** Exercise directions **
As you reproduce every line below, keep it exactly as written and leave out the images.

[Extracted records]
· · · ·

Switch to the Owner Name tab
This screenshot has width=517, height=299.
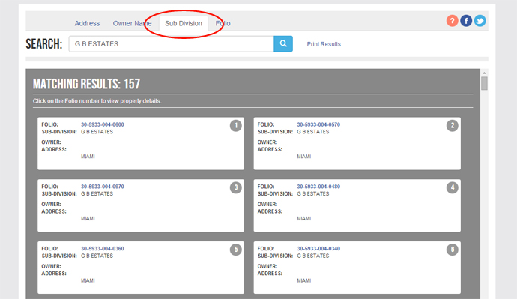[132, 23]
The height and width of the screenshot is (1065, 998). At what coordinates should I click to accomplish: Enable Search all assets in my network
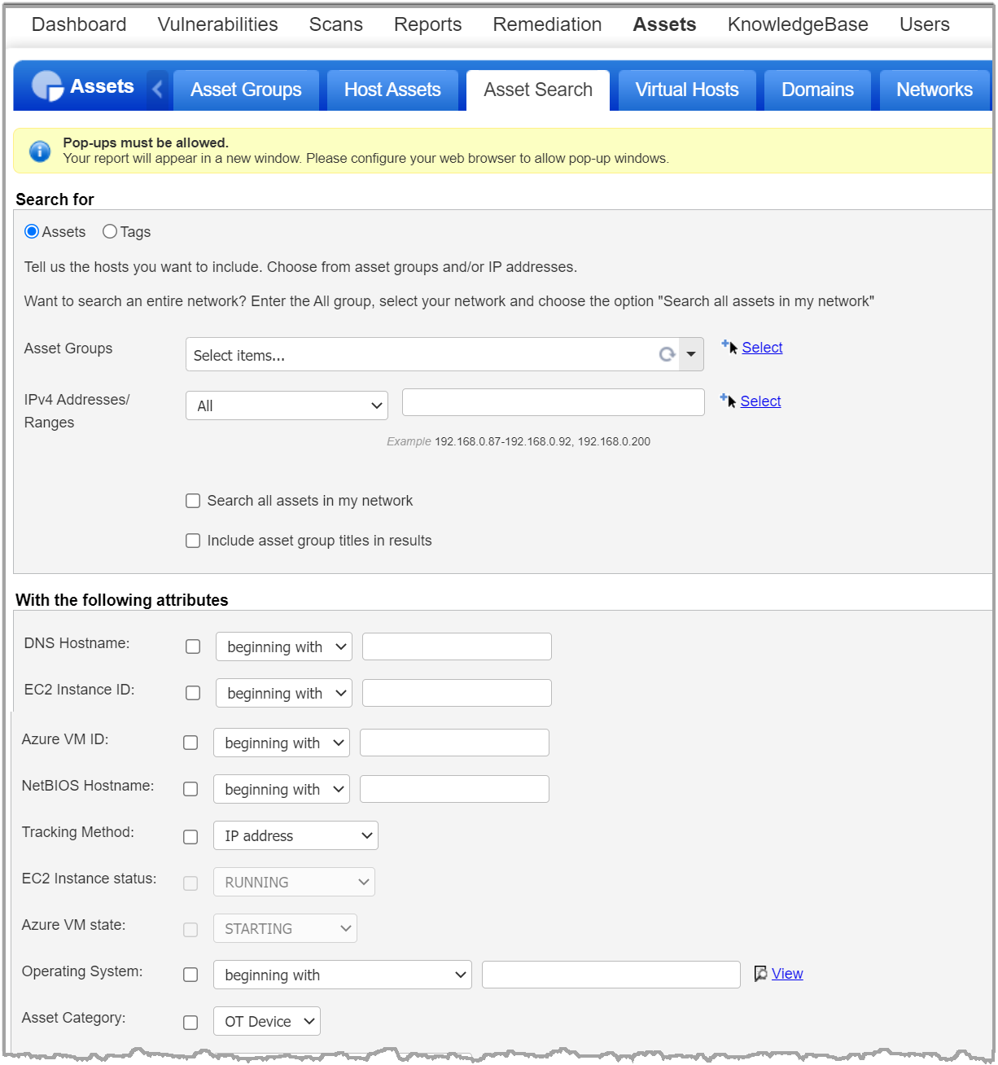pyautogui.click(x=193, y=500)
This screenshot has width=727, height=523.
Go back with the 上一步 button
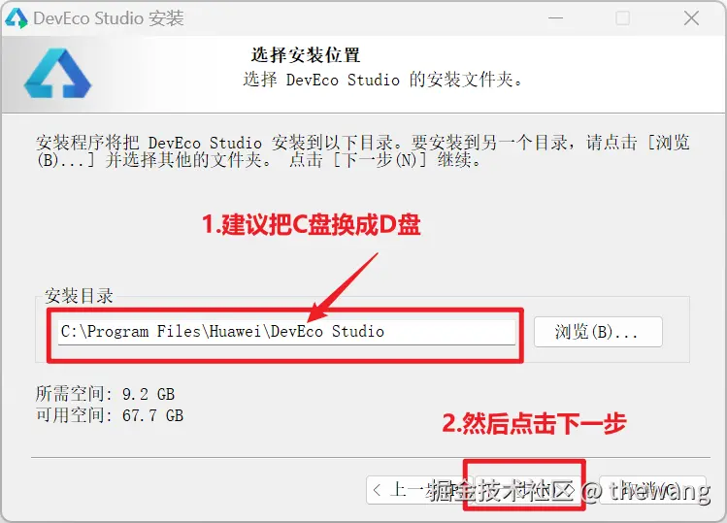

· · · ·

** Output for this exercise **
Switch to the Owner Name tab
This screenshot has width=517, height=299.
[132, 23]
The height and width of the screenshot is (1065, 998). At what coordinates should I click to accomplish: Enable Search all assets in my network
pyautogui.click(x=193, y=500)
This screenshot has width=727, height=523.
Go back with the 上一步 button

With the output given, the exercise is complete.